■ Activity
In the data that follows, find each line containing "mikrorachunek" and copy it.

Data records
Content starts
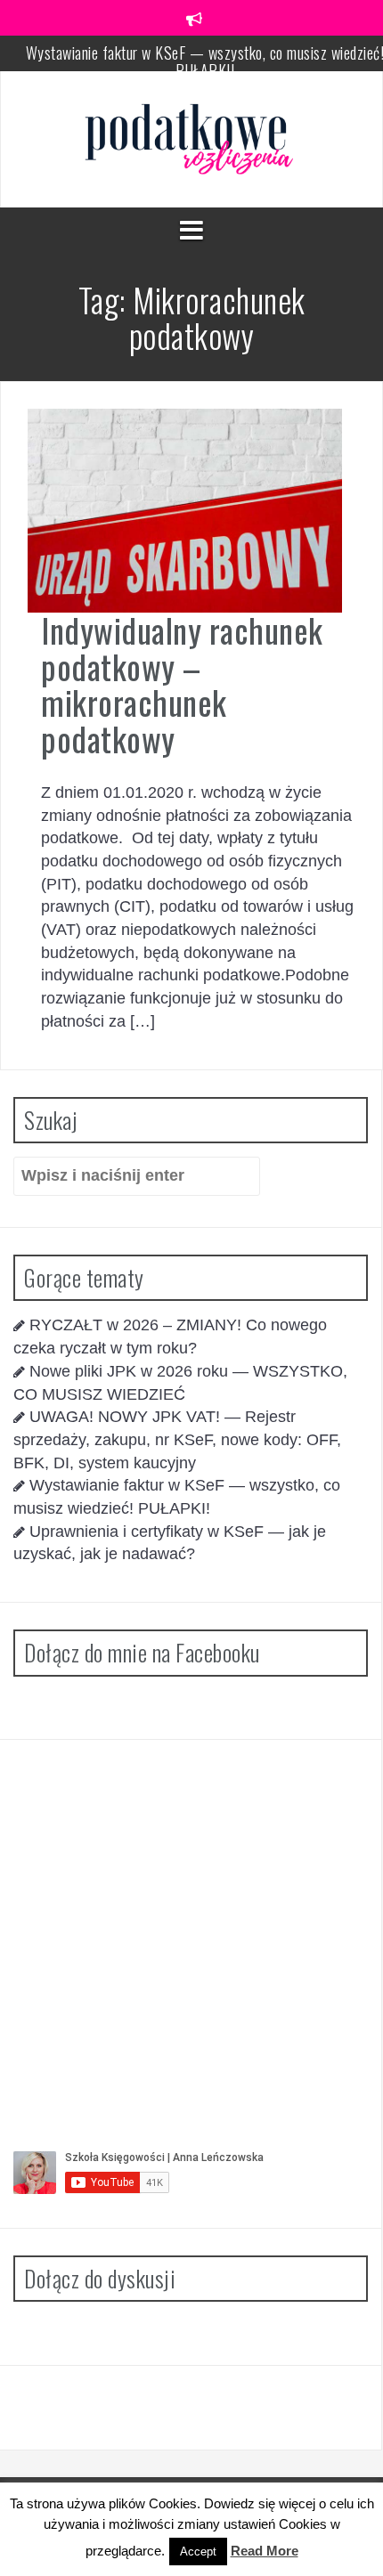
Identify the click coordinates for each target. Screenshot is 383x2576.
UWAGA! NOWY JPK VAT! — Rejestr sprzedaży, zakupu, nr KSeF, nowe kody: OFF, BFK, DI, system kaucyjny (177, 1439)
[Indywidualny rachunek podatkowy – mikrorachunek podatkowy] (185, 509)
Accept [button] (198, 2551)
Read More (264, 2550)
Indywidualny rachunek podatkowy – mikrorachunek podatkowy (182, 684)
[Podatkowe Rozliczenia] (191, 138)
Content ends
■ Answer to the exercise
[Indywidualny rachunek podatkowy – mikrorachunek podatkowy] (185, 509)
Indywidualny rachunek podatkowy – mikrorachunek podatkowy (182, 684)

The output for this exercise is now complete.